**EXTRACTED MATERIAL**
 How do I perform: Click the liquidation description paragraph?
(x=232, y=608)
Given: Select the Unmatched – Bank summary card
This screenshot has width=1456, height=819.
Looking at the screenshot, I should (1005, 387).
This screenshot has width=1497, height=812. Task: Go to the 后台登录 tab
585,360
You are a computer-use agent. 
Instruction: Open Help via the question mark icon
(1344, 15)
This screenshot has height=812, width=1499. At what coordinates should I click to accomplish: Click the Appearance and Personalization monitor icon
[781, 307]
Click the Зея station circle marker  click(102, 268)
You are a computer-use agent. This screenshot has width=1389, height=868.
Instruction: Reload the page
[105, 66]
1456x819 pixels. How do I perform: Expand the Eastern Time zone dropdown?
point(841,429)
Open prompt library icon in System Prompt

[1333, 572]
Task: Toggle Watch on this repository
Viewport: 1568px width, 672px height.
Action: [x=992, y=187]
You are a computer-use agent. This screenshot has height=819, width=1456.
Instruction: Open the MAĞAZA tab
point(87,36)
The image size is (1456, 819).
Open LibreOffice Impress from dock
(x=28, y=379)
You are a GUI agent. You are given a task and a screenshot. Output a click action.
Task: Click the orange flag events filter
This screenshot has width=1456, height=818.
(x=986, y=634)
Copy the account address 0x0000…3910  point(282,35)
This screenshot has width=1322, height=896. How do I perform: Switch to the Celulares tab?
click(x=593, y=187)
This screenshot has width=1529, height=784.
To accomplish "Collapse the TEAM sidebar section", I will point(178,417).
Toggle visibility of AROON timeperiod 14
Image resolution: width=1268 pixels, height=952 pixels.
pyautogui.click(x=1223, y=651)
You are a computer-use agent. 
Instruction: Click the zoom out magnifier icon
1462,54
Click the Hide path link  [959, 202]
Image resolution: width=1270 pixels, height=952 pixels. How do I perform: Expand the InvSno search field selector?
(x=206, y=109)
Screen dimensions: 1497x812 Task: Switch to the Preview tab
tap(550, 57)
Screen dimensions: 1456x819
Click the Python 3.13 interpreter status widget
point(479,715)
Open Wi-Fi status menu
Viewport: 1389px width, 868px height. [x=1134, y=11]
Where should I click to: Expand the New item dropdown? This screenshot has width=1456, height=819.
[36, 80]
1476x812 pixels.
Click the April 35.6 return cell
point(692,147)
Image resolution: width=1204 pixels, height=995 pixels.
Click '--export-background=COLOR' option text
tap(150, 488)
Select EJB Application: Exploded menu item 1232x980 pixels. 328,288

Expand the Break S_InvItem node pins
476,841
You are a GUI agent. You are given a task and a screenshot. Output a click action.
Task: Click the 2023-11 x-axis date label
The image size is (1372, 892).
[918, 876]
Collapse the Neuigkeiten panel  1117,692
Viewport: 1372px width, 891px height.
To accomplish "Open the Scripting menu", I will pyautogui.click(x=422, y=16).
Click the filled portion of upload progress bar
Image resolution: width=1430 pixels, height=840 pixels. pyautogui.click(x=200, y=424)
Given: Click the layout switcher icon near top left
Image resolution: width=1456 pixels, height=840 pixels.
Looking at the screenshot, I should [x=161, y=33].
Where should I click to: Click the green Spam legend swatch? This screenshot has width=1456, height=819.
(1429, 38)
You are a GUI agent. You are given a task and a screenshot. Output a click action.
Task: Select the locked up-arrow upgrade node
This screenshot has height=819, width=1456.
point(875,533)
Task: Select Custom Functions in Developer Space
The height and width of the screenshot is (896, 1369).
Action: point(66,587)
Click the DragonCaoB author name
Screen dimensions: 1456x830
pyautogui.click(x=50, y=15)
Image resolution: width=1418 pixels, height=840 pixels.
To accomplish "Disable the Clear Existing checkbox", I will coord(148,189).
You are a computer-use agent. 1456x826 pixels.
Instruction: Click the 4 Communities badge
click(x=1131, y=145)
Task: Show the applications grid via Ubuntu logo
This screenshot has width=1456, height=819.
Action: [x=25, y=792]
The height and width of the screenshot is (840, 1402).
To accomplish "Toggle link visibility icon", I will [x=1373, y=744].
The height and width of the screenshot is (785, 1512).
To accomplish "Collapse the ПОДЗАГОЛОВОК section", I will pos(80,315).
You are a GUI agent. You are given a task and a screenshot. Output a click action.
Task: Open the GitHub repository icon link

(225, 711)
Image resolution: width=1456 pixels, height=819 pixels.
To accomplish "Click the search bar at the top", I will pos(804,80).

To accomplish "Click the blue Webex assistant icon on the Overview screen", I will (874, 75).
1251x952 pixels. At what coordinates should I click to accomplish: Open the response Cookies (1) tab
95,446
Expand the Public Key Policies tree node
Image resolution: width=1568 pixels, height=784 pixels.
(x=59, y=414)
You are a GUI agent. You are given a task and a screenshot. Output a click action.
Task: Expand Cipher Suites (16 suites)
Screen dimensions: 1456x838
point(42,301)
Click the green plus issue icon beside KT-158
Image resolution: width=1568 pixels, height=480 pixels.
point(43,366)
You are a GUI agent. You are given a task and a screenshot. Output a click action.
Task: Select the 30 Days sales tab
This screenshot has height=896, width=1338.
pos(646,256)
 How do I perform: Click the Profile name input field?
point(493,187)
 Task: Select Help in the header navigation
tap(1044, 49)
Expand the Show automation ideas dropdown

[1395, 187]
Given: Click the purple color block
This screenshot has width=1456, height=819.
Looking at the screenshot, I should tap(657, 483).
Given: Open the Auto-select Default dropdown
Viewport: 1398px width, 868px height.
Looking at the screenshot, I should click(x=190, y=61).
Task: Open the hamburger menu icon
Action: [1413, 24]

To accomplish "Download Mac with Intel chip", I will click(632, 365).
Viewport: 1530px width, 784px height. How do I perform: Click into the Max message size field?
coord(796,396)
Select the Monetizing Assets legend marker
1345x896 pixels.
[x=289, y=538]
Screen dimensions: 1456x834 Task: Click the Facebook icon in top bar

**EXERCISE DETAILS**
Repeat the material in full, exactly as it reads.

**YOUR SOLUTION**
 How do I perform: Click the liquidation description paragraph?
(x=232, y=608)
Given: Select the Unmatched – Bank summary card
This screenshot has width=1456, height=819.
Looking at the screenshot, I should (1005, 387).
This screenshot has width=1497, height=812. Task: Go to the 后台登录 tab
585,360
You are a computer-use agent. 
Instruction: Open Help via the question mark icon
(1344, 15)
This screenshot has height=812, width=1499. At what coordinates should I click to accomplish: Click the Appearance and Personalization monitor icon
[781, 307]
Click the Зея station circle marker  click(102, 268)
You are a computer-use agent. This screenshot has width=1389, height=868.
Instruction: Reload the page
[105, 66]
1456x819 pixels. How do I perform: Expand the Eastern Time zone dropdown?
point(841,429)
Open prompt library icon in System Prompt

[1333, 572]
Task: Toggle Watch on this repository
Viewport: 1568px width, 672px height.
Action: [x=992, y=187]
You are a computer-use agent. This screenshot has height=819, width=1456.
Instruction: Open the MAĞAZA tab
point(87,36)
The image size is (1456, 819).
Open LibreOffice Impress from dock
(x=28, y=379)
You are a GUI agent. You are given a task and a screenshot. Output a click action.
Task: Click the orange flag events filter
This screenshot has width=1456, height=818.
(x=986, y=634)
Copy the account address 0x0000…3910  point(282,35)
This screenshot has width=1322, height=896. How do I perform: Switch to the Celulares tab?
click(x=593, y=187)
This screenshot has width=1529, height=784.
To accomplish "Collapse the TEAM sidebar section", I will point(178,417).
Toggle visibility of AROON timeperiod 14
Image resolution: width=1268 pixels, height=952 pixels.
pyautogui.click(x=1223, y=651)
You are a computer-use agent. 
Instruction: Click the zoom out magnifier icon
1462,54
Click the Hide path link  [959, 202]
Image resolution: width=1270 pixels, height=952 pixels. How do I perform: Expand the InvSno search field selector?
(x=206, y=109)
Screen dimensions: 1497x812 Task: Switch to the Preview tab
tap(550, 57)
Screen dimensions: 1456x819
Click the Python 3.13 interpreter status widget
point(479,715)
Open Wi-Fi status menu
Viewport: 1389px width, 868px height. [x=1134, y=11]
Where should I click to: Expand the New item dropdown? This screenshot has width=1456, height=819.
[36, 80]
1476x812 pixels.
Click the April 35.6 return cell
point(692,147)
Image resolution: width=1204 pixels, height=995 pixels.
Click '--export-background=COLOR' option text
tap(150, 488)
Select EJB Application: Exploded menu item 1232x980 pixels. 328,288

Expand the Break S_InvItem node pins
476,841
You are a GUI agent. You are given a task and a screenshot. Output a click action.
Task: Click the 2023-11 x-axis date label
The image size is (1372, 892).
[918, 876]
Collapse the Neuigkeiten panel  1117,692
Viewport: 1372px width, 891px height.
To accomplish "Open the Scripting menu", I will pyautogui.click(x=422, y=16).
Click the filled portion of upload progress bar
Image resolution: width=1430 pixels, height=840 pixels. pyautogui.click(x=200, y=424)
Given: Click the layout switcher icon near top left
Image resolution: width=1456 pixels, height=840 pixels.
Looking at the screenshot, I should [x=161, y=33].
Where should I click to: Click the green Spam legend swatch? This screenshot has width=1456, height=819.
(1429, 38)
You are a GUI agent. You are given a task and a screenshot. Output a click action.
Task: Select the locked up-arrow upgrade node
This screenshot has height=819, width=1456.
point(875,533)
Task: Select Custom Functions in Developer Space
The height and width of the screenshot is (896, 1369).
Action: point(66,587)
Click the DragonCaoB author name
Screen dimensions: 1456x830
pyautogui.click(x=50, y=15)
Image resolution: width=1418 pixels, height=840 pixels.
To accomplish "Disable the Clear Existing checkbox", I will coord(148,189).
You are a computer-use agent. 1456x826 pixels.
Instruction: Click the 4 Communities badge
click(x=1131, y=145)
Task: Show the applications grid via Ubuntu logo
This screenshot has width=1456, height=819.
Action: [x=25, y=792]
The height and width of the screenshot is (840, 1402).
To accomplish "Toggle link visibility icon", I will [x=1373, y=744].
The height and width of the screenshot is (785, 1512).
To accomplish "Collapse the ПОДЗАГОЛОВОК section", I will pos(80,315).
You are a GUI agent. You are given a task and a screenshot. Output a click action.
Task: Open the GitHub repository icon link

(225, 711)
Image resolution: width=1456 pixels, height=819 pixels.
To accomplish "Click the search bar at the top", I will pos(804,80).

To accomplish "Click the blue Webex assistant icon on the Overview screen", I will (874, 75).
1251x952 pixels. At what coordinates should I click to accomplish: Open the response Cookies (1) tab
95,446
Expand the Public Key Policies tree node
Image resolution: width=1568 pixels, height=784 pixels.
(x=59, y=414)
You are a GUI agent. You are given a task and a screenshot. Output a click action.
Task: Expand Cipher Suites (16 suites)
Screen dimensions: 1456x838
point(42,301)
Click the green plus issue icon beside KT-158
Image resolution: width=1568 pixels, height=480 pixels.
point(43,366)
You are a GUI agent. You are given a task and a screenshot. Output a click action.
Task: Select the 30 Days sales tab
This screenshot has height=896, width=1338.
pos(646,256)
 How do I perform: Click the Profile name input field?
point(493,187)
 Task: Select Help in the header navigation
tap(1044, 49)
Expand the Show automation ideas dropdown

[1395, 187]
Given: Click the purple color block
This screenshot has width=1456, height=819.
Looking at the screenshot, I should tap(657, 483).
Given: Open the Auto-select Default dropdown
Viewport: 1398px width, 868px height.
Looking at the screenshot, I should click(x=190, y=61).
Task: Open the hamburger menu icon
Action: [1413, 24]

To accomplish "Download Mac with Intel chip", I will click(632, 365).
Viewport: 1530px width, 784px height. How do I perform: Click into the Max message size field?
coord(796,396)
Select the Monetizing Assets legend marker
1345x896 pixels.
[x=289, y=538]
Screen dimensions: 1456x834 Task: Click the Facebook icon in top bar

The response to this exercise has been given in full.